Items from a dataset
>> begin

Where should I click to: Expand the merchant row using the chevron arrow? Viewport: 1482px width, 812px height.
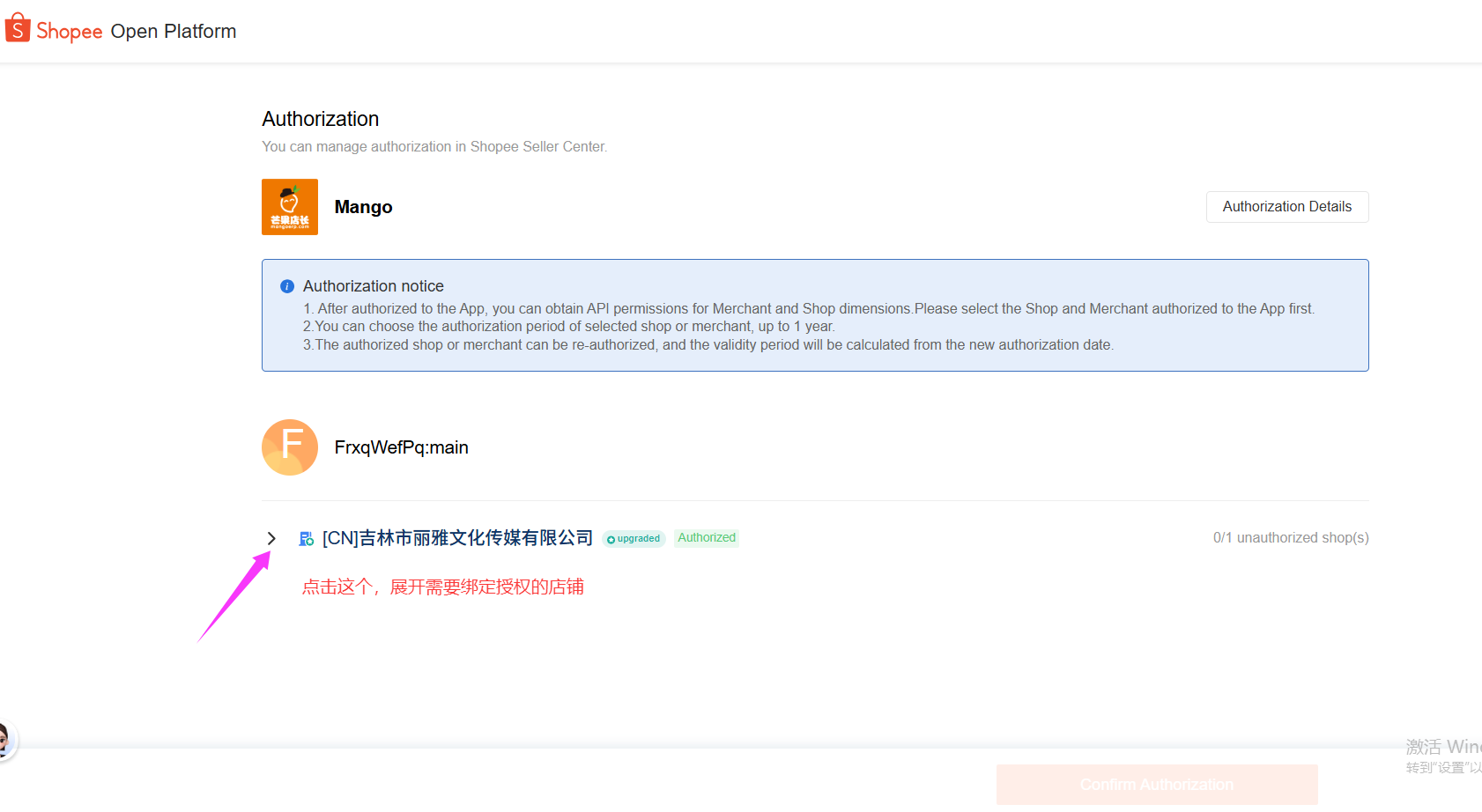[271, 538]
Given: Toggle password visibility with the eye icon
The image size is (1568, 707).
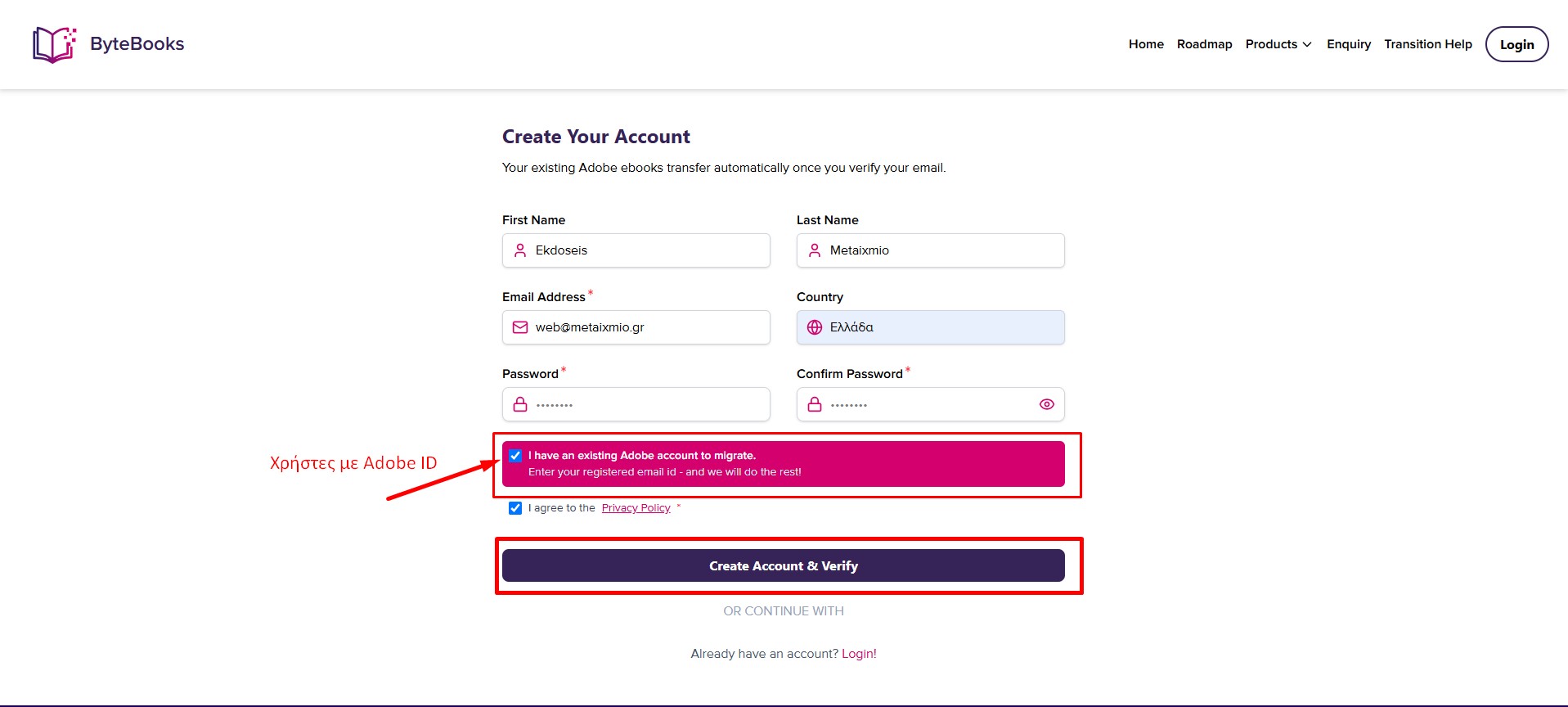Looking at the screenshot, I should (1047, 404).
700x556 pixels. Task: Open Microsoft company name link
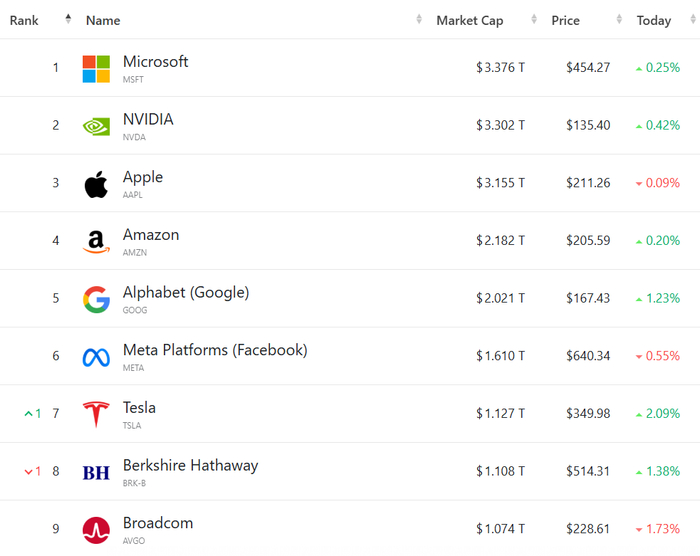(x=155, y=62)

>> end

Transcribe the text of all the data above word for word, and leave the pictures out of your answer.

- [FULL ANSWER]:
Where should I click to: Expand the merchant row using the chevron arrow? Viewport: 1482px width, 812px height.
[271, 538]
Given: Toggle password visibility with the eye icon
The image size is (1568, 707).
Looking at the screenshot, I should (1047, 404).
700x556 pixels. Task: Open Microsoft company name link
(x=155, y=62)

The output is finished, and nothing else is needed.